Aasha and Brij Chhabra were found shot to death in their Detroit-area home.
For the Chronicle



March 25, 2008, 10:24AM
2 accused in plot to kill couple being sent to Michigan
Magistrate judge transfers Houston-area men's case


By DANE SCHILLER
Copyright 2008 Houston Chronicle


The next chapter in the saga of two Houston-area men accused of conspiring to kill an Indian couple over a $1.5 million dispute will have to play out in Detroit, as a federal magistrate judge on Monday ordered them sent to Michigan to face justice.

New details emerged during a Houston hearing in which an FBI agent testified one of the men cooperated by letting feds record two cell-phone conversations he had with his co-defendant.

Wearing green jail uniforms and chained at the wrists, waists and ankles, landscaper Douglas Tobar, 40, and his former employer, Narayan Thadani, 60, sat at the same courtroom table but appeared to say nothing to each other.

U.S. Magistrate Judge Stephen Smith ordered the men held and instructed the Marshal Service to take them to Michigan, where a husband and wife were shot to death earlier this month. The men are charged with conspiracy to murder and use of interstate commerce facilities in the commission of murder-for-hire.

"Each poses a substantial flight risk and danger to the community," Smith said at the hearing's conclusion.


Trail to Texas
Federal authorities allege a movielike plot unraveled when a Michigan police officer pulled over a sedan that had been driven from the Houston area to Troy, a suburb just outside Detroit.

Inside the vehicle, police found a handgun and a pair of bloody latex gloves, as well as a blood-smeared envelope with the names and addresses of Brij Chhabra, 65, and his wife, Aasha Chhabra, 56.

The vehicle's driver and passenger — who both lived in the Houston area — were arrested after officers found the Chhabras shot dead in their home.

The trail led back to Texas and to Tobar, who landscaped for Thadani, police say.

The Chhabras were suing Thadani, who had been asked to invest about $2 million from the sale of a home that had been owned by Aasha Chhabra's late father. Thadani's assets were frozen by a judge.

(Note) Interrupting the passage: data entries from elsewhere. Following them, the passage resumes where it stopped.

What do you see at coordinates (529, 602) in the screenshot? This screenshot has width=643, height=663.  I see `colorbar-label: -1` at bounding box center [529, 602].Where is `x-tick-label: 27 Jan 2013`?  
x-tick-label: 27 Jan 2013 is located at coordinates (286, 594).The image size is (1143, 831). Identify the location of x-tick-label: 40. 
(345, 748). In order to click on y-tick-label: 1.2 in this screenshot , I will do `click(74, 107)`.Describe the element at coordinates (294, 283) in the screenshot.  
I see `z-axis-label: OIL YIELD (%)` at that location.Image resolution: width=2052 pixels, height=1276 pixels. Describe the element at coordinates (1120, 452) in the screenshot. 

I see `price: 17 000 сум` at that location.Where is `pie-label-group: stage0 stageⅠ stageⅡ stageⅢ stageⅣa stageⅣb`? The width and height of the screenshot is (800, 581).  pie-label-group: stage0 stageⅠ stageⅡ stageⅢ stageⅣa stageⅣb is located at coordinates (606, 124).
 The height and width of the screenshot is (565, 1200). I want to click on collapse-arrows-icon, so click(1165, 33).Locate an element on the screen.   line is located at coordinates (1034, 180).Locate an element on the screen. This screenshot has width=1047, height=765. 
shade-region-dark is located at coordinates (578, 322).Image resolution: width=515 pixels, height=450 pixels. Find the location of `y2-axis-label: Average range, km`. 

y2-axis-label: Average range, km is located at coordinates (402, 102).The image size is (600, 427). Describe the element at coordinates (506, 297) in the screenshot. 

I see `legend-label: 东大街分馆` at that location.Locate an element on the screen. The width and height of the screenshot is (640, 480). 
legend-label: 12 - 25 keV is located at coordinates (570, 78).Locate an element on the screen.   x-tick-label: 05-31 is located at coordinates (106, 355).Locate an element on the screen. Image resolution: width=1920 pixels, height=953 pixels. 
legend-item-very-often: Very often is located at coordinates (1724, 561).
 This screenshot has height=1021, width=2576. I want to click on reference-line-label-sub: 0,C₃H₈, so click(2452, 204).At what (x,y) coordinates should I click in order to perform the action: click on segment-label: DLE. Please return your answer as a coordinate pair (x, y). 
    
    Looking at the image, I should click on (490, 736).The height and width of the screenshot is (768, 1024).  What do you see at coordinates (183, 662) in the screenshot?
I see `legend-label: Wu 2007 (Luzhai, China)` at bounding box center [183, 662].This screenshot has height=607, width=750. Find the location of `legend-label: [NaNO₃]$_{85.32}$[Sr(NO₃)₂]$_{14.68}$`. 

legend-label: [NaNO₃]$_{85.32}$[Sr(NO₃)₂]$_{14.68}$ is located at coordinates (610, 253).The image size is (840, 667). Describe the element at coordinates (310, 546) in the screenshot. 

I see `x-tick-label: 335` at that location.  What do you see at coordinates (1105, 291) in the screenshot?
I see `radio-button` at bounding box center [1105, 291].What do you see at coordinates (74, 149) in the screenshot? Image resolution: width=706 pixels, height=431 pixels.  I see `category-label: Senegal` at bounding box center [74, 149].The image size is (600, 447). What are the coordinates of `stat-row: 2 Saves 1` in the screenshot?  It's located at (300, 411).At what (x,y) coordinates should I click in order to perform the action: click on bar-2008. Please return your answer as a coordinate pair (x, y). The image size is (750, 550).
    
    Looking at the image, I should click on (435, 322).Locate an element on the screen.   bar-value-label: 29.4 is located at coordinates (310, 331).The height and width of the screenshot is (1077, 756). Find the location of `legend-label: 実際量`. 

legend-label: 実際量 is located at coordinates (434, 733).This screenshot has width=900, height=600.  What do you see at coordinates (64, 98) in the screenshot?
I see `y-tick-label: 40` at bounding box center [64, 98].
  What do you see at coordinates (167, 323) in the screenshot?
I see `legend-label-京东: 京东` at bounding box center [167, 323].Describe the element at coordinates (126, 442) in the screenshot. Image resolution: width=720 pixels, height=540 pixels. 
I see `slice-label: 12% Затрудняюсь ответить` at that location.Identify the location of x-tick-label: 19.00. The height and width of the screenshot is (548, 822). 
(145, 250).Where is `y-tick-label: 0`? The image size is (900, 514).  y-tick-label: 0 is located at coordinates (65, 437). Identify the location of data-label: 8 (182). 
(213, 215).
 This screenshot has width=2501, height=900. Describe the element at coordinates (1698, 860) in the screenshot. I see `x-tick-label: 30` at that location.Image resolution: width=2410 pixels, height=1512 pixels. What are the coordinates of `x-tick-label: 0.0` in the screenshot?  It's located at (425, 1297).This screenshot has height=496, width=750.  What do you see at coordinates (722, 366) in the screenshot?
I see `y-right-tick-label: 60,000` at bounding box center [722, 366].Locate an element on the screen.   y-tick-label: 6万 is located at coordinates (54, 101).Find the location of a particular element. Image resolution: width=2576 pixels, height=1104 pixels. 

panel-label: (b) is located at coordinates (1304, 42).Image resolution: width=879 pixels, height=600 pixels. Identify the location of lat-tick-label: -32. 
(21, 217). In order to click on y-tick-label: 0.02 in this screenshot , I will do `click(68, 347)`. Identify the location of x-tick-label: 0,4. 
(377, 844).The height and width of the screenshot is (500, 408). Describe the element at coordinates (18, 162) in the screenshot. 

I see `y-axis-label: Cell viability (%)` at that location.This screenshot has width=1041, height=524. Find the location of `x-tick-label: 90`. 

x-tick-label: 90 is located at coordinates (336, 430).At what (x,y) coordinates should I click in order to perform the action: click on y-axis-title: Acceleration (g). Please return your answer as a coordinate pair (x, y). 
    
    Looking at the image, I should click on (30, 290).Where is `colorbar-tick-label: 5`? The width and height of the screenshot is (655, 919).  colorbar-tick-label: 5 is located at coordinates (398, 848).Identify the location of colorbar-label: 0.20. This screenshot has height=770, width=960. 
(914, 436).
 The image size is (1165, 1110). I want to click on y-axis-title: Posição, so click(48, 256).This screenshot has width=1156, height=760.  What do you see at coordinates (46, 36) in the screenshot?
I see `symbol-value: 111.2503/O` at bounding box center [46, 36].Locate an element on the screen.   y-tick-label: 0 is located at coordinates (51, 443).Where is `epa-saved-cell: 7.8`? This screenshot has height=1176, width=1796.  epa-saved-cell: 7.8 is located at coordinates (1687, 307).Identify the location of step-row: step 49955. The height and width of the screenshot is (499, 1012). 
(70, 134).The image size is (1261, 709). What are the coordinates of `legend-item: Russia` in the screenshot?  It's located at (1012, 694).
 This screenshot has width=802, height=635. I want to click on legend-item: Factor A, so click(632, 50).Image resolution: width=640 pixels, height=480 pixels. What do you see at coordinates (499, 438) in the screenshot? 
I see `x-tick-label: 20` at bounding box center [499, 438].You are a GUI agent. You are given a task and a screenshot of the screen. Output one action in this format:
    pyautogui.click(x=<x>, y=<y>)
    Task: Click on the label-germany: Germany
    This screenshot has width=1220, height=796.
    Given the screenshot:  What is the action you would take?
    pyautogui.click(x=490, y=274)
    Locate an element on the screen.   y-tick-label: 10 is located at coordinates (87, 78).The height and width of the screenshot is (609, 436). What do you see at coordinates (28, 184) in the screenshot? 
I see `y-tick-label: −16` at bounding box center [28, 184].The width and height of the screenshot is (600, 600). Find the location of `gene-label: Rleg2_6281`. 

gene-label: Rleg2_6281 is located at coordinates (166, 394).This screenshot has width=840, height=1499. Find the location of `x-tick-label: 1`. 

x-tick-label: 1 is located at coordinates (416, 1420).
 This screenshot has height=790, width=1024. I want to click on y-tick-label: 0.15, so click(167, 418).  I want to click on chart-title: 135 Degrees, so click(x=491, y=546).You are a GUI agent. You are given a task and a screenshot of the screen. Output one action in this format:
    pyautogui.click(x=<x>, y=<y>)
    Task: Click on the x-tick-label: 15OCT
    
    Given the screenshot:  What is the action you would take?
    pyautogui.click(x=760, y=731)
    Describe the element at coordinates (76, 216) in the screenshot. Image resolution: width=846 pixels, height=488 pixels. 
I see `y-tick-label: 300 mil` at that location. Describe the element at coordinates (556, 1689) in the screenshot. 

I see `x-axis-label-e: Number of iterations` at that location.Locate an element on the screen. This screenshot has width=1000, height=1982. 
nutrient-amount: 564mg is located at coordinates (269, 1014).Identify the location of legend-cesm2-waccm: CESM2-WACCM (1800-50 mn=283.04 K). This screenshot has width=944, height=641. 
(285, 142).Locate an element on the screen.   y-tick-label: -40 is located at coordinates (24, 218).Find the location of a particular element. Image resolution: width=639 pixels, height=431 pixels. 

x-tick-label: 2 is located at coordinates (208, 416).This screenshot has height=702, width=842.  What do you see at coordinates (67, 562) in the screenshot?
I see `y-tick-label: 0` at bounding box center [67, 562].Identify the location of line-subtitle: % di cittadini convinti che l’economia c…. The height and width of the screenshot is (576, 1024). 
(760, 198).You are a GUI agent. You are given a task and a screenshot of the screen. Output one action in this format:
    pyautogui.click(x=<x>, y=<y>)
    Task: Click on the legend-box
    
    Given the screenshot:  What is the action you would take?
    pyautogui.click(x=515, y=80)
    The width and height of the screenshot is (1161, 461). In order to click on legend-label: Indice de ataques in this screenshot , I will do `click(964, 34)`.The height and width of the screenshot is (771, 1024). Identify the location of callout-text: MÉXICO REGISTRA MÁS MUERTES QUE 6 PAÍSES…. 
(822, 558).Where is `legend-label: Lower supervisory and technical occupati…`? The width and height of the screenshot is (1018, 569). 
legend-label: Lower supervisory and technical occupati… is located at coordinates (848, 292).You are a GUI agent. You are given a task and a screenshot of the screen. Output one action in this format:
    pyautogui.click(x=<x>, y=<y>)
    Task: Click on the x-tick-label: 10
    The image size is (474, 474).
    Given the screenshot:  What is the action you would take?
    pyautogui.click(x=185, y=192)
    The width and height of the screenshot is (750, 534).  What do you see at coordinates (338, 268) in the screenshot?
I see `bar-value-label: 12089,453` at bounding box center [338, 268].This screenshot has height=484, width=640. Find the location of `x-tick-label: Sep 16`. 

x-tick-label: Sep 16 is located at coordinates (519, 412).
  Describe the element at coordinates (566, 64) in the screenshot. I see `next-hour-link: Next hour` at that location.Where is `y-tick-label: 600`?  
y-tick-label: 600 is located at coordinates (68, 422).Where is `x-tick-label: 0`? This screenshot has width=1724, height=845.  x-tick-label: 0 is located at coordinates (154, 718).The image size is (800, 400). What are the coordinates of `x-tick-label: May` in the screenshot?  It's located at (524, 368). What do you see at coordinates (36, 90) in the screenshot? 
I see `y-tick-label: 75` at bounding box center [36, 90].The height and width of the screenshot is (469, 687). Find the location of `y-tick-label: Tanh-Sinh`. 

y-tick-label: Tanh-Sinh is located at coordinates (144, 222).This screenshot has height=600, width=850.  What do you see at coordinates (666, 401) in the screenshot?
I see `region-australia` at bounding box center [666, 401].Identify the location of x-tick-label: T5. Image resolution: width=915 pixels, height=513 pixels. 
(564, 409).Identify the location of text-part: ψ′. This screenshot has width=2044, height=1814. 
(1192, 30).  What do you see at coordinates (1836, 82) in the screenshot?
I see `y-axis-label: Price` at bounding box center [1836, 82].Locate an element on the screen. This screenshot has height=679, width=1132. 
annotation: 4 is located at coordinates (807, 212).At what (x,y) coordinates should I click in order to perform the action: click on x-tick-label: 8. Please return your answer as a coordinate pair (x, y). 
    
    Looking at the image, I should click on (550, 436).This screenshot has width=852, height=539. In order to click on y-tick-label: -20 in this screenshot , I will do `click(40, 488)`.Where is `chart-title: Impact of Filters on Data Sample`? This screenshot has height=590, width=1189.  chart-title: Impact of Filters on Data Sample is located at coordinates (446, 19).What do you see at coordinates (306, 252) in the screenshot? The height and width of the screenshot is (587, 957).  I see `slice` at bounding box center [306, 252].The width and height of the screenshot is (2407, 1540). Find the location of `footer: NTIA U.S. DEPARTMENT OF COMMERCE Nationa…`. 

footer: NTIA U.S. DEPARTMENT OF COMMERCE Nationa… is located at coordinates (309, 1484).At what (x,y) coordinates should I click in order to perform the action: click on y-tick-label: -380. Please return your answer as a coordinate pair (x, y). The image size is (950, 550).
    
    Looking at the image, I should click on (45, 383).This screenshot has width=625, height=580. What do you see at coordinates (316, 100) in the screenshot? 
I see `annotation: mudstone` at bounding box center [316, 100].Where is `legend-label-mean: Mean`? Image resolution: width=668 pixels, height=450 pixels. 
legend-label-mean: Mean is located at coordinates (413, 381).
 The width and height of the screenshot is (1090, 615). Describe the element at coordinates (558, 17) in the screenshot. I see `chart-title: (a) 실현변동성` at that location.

Tobar, like the two men in the car with the bloody gloves, is a native of El Salvador. He is legally in the United States and owns a small landscaping company.

He met the men at Alcoholics Anonymous and introduced one of them to Thadani, who asked for help "getting rid" of the Chhabras, according to the FBI.

"He cooperated an awful lot; he was trying to do the right thing," Tobar's attorney, Guy Womack, said after the hearing.

"He exercised extremely poor judgment in introducing these two guys but had nothing to do with murder," Womack said. "I don't think he had any idea in his worst nightmare this would happen."


Lack of evidence claimed
During the hearing, Thadani's lawyer, Kent Schaffer, sought to show that the FBI and police had minimal evidence against his client and noted that the lawsuit would continue regardless of whether the Chhabras had been killed.

FBI agent Benjamin Stone said Tobar let authorities record two of his phone calls to Thadani.

In one, Thadani promised to pay Tobar's legal fees, he said. In the other, Thadani advised Tobar to stay calm around FBI agents.

Stone also said that during a Friday search of Thadani's properties, agents found a hand-drawn map of the Chhabra's home in Michigan as well as a tape recording of a phone conversation between Thadani and Aasha Chhabra.

Assistant U.S. Attorney Robert Stabe said the men were charged with among the most brutal crimes to make their way into federal court.

"We have a man and woman in Michigan killed over a civil lawsuit," he said.

Thadani, a retired public servant, was born in India but has lived in the United States since 1968.

Tobar's wife, with whom he has a 7-week-old daughter, observed from a courtroom bench and silently blew her husband a kiss.